Africa’s demographic trends count powerfully in favour of sustained growth. Africa’s workforce will be be the world’s largest by 2040. Africa is in the position to reap the demographic dividend of a bulging youth population, at a time when other regions are entering a period of dramatically increasing dependency ratios.
There are, fortunately, already positive signs of human potential in many developing countries being successfully harnessed to achieve demonstrable economic output. The number of engineers produced in India, for example, leave Europe and North America with little hope of competing with India for scarce engineering talent.

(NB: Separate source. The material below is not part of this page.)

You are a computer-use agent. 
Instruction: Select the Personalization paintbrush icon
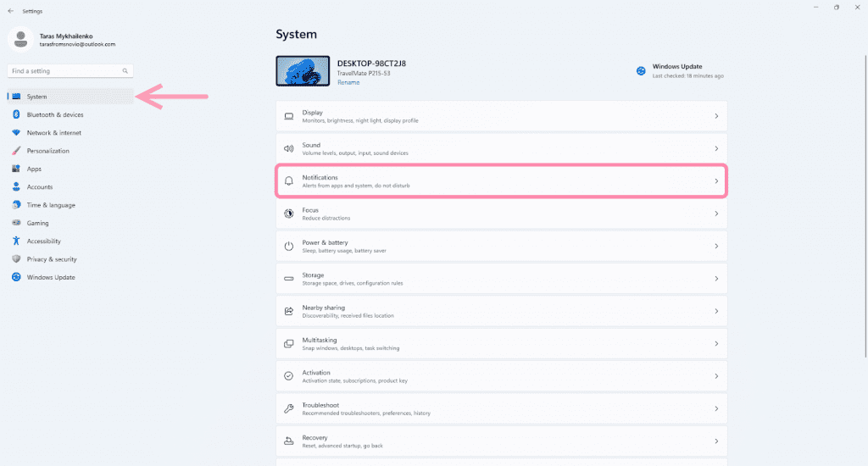coord(16,151)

What we need is for the human potential of all the citizens of Africa and Asia to be similarly developed. Pockets of excellence must be replicated across the regions.
The point to be taken to heart is a strategic one: an educated, healthy, highly skilled and self-sufficient workforce must be the foundation of an emerging markets success story.

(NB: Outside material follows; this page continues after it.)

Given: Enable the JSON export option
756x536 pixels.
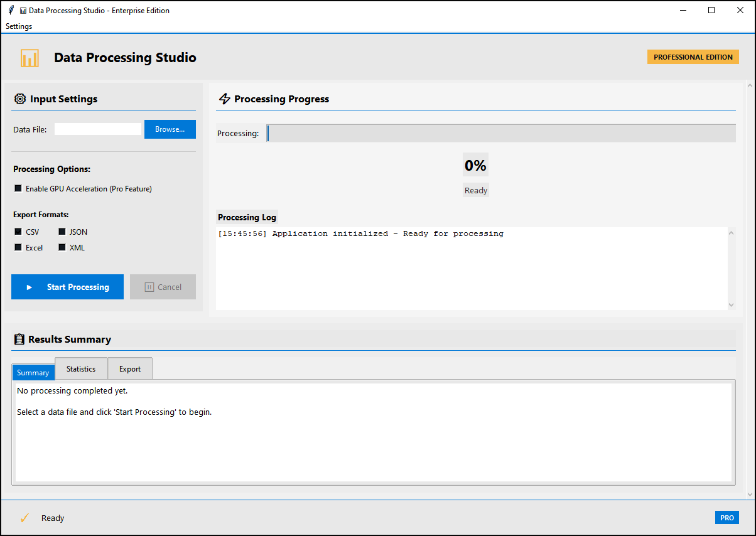Looking at the screenshot, I should coord(62,232).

Education is critical. Health is critical. Partnership between governments, civil society and the private sector, glued together by a mutually beneficial vision of an alternative reality for Africa and Asia, is crucial.
So, Africa’s and Asia’s demographic transformations, if exploited with appropriate policy interventions, can be the catalyst for bringing about the growth forecasts given earlier. Africa’s GDP is approaching $2 trillion (R15.4 trillion), larger than Brazil’s, with its consumers spending about $900 billion a year. Within 10 years its GDP will have grown by a further trillion, consumer spending will be close to $1.5 trillion and the population will be well over 1.5 billion
We were recently reminded by development economist, Esther Duflo, that economic growth does not guarantee equity. If our aim is not only to grow the economies of Africa and Asia, but also to ensure that the poorest citizens share in the proceeds of economic boom, then we need to think through policy mechanisms that can ensure that the bigger economic pie we are building is not unfairly distributed.

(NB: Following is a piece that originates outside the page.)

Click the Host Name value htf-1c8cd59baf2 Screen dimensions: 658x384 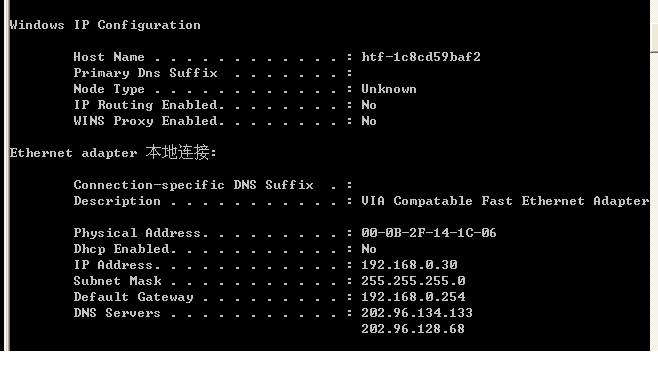click(421, 57)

But here is the challenge: government policies must be conducive to economic growth, while ensuring that there is an improvement in the welfare of the poorest.
Duflo rightly points out that we should be less concerned about what the sources of economic growth are in a society; and rather be more concerned with ensuring that once growth happens, a larger number of economically disenfranchised citizens are brought into the economic fold.
Yet, even this interesting hypothesis, however, is subject to debate. What, for example, are the policy tools that will ensure that kind of outcome?
The least uncertain policy intervention that can aid both growth, and equity goals, is to invest in education. In our country the amount of money spent on education is already a large part of the GDP, by international comparative standards, and the next question for education experts to resolve is how to spend this money more effectively to ensure that the education system plays a positive role in reducing structural unemployment, and that it contributes to a reduction in inequality.
These policy discussions are politically and economically difficult to negotiate. But they are unavoidable: growth without equity leads to a wealthier, but less just, society; equity at the expense of growth leads to a more just, but less wealthy, society. We must aim to get the balance right.
I am optimistic about Africa and Asia, not as a matter of blind citizenship loyalty, but precisely because the empirical facts about the economic directional changes we have undergone, are real.